这样的集中大迁移,直接造成原本就不丰富的草场进一步恶化,更多的布里亚特人陷入了恐慌。
为了活下去,他们的目光不得不看向了南方。
草原上的界线本就不是那么清晰,往往是以河流或是山脉为界。
羊群在饥饿的驱使下,翻过山,?过河,是极正常的。
土谢图汗和扎萨克图汗早有准备,在边界处设置了足够的兵力。
布里亚特人只要敢越过边界,他们就敢抓人赶羊,直接占为己有。
草原上本就是弱肉强食,普通的布里亚特牧人就算是再强悍,也不是精锐骑兵的对手。
几次失手之后,布里亚特人明白了,这两家的草原占不得。
那就只剩下一处可以下手的草原了,那就是车臣汗的地盘。
车臣汗很惶恐。
对布里亚特人来说,他是个软柿子,而且是个水草丰美距离最近的软柿子。
越来越多的羊群和牧人出现在车臣汗的草原上,他真的头大了。
连忙派人前往布里亚特人的王庭所在地厄儿口城,找布里亚特王对质。
可惜人家现在可没功夫搭理他,因为整个布里亚特与清朝接壤的地方已经全线着火,他正想方设法向罗刹人求援呢。
车臣汗北方的草原主要是集中在敖嫩河和乌尔匝河沿岸,本来都是自家牧人的天堂。
可是随着越来越多的布里亚特人迁移至此,原来的牧人们正在被赶出了自家的草场。
摩擦越来越多,冲突一天天加剧,草原上要冒烟了。
车臣汗下令让南部的青壮牧民向克鲁伦河谷集中,准备给那些敢于得寸进尺的布里亚特人以狠狠一击。
可是这一切,与遥远的北京城没有任何关系。
此时的京城,议论最多的话题是二爷何时复立为太子。
康熙皇上对太子的信重,每天的读书指点,被有心人看在眼里,传到了坊间,顿时掀起无声巨浪。
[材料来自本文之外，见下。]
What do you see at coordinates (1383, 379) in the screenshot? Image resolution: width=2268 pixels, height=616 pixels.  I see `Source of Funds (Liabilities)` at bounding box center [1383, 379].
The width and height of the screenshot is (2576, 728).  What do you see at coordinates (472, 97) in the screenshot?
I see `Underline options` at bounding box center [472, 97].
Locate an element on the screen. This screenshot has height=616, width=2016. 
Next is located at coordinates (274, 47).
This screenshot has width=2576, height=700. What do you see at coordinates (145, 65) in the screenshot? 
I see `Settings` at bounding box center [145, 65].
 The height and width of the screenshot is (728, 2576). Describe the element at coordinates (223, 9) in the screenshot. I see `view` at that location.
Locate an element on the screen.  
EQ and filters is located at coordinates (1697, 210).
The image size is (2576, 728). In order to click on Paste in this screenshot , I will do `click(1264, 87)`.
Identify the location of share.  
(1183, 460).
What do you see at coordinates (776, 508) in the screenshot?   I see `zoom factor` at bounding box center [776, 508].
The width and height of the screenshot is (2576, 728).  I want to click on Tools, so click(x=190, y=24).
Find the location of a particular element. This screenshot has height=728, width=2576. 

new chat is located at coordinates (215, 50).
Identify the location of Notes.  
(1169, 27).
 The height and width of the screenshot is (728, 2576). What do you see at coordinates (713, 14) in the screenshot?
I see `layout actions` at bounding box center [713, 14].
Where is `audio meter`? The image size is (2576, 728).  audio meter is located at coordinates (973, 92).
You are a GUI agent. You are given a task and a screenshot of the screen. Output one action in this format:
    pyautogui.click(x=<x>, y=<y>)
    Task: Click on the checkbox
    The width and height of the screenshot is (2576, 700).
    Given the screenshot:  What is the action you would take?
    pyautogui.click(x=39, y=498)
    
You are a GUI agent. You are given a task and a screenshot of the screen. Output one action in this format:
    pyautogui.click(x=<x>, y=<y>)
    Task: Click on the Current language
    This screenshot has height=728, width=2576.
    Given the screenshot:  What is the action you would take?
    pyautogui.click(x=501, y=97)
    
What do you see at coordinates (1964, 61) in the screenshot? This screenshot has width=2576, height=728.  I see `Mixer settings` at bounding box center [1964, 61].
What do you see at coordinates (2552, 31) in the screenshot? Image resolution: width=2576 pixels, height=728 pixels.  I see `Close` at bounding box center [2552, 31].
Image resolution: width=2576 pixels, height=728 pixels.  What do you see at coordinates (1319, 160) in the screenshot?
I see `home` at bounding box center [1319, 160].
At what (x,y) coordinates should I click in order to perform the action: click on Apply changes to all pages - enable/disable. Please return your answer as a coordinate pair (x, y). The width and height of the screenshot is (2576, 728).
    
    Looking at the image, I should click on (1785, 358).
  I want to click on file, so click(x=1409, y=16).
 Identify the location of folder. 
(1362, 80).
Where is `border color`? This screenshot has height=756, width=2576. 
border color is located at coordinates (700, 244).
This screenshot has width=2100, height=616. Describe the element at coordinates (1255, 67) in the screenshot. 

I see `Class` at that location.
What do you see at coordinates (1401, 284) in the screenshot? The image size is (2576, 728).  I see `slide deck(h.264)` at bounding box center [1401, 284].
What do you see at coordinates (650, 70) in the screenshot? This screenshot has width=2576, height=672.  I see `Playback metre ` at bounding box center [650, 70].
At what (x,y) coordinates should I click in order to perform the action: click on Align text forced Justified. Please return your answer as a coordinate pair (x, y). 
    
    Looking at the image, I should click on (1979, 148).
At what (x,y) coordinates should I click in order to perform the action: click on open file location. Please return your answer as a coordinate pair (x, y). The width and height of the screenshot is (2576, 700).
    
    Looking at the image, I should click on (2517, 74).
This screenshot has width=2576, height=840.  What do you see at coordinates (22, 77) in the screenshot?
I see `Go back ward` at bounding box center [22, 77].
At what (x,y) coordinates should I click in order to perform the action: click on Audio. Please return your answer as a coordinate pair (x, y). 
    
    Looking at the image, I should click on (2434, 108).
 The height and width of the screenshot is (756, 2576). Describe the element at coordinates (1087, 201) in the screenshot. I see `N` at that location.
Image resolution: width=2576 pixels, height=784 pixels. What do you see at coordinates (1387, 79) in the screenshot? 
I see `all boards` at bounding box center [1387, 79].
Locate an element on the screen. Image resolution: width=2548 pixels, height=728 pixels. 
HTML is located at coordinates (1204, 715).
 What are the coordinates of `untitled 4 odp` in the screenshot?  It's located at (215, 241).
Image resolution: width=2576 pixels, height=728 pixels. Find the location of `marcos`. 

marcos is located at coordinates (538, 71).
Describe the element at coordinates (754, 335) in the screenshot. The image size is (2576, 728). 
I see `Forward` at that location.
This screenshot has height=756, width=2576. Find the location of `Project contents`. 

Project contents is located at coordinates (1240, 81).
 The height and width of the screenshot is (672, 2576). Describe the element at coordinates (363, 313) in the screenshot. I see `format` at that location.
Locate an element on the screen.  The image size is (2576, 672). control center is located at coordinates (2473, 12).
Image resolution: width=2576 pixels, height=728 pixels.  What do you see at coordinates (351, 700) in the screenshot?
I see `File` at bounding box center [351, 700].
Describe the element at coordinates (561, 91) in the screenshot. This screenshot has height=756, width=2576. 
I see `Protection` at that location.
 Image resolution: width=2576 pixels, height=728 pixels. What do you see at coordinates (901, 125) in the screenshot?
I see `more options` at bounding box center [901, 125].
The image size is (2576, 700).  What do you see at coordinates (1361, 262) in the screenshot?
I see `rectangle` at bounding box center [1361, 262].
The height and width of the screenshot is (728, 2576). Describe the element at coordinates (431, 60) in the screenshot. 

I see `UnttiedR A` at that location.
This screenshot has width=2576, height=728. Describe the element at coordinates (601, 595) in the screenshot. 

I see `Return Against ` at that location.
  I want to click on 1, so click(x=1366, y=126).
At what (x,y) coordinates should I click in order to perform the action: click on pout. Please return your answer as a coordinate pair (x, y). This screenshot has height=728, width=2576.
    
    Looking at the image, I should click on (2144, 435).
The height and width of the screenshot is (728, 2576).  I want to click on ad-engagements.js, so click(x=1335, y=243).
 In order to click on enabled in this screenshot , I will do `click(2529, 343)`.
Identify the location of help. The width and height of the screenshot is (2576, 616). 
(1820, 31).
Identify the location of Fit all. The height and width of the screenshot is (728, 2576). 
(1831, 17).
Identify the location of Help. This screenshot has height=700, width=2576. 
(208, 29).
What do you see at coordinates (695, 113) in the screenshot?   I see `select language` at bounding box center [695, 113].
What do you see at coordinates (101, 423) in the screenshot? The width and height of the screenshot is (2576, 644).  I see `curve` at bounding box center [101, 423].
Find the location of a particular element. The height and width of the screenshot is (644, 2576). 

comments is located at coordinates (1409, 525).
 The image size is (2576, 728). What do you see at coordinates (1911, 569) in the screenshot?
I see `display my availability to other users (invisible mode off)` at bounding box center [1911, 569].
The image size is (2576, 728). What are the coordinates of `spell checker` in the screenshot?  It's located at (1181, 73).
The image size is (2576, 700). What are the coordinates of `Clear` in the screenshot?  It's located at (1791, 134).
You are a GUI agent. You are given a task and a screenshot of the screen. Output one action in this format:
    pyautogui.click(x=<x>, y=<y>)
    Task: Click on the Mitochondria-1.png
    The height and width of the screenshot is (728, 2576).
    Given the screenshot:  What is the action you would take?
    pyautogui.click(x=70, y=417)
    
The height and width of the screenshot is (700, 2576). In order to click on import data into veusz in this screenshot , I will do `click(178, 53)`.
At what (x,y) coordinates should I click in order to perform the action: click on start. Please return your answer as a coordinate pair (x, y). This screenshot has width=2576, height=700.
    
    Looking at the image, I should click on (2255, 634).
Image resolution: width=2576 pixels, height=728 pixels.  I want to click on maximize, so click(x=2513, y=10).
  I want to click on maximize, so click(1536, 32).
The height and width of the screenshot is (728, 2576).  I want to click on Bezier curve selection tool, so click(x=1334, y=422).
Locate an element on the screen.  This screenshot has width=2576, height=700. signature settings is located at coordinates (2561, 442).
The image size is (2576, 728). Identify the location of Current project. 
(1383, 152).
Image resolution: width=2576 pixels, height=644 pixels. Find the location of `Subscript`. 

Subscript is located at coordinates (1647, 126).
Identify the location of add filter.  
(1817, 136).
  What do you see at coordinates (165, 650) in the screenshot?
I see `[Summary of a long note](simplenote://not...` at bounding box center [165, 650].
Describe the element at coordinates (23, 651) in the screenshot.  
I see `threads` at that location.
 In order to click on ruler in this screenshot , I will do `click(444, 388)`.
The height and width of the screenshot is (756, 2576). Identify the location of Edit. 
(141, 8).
谁也没想到,康熙折腾了半天,竟然终于发现,还是他的二儿子好。
都说好马不吃回头草,没想到独一无二的皇上,竟然食言了。
胤禩无语问苍天,为什么要给他做梦的能力?
他为之做了那么多,最终还是无法改变现实。
他现在更加坚信一点,自己将来的失败,一定是在军权上。
所以,他要想尽一切办法抓住军权。
甚至有时候,他都想请缨上阵,去东北或是西北带兵。
哪怕是苦一些,好歹不至于重蹈覆辙。
想想自己临死前的苦楚,胤禩心里直发苦。
可是男儿生在天地间,自然要争要抢,要去追逐那世上最高的位置,否则活着还有什么意思?
胤峨根本没回事儿,这是他早就知道的。
老二复立既是历史的选择,也是康熙的选择。
被封亲王进宫谢恩的时候,康熙就亲口向他说了。
他现在更担心东北的兰山屯,那么多奴隶战俘,玛珠喇能不能镇得住他们。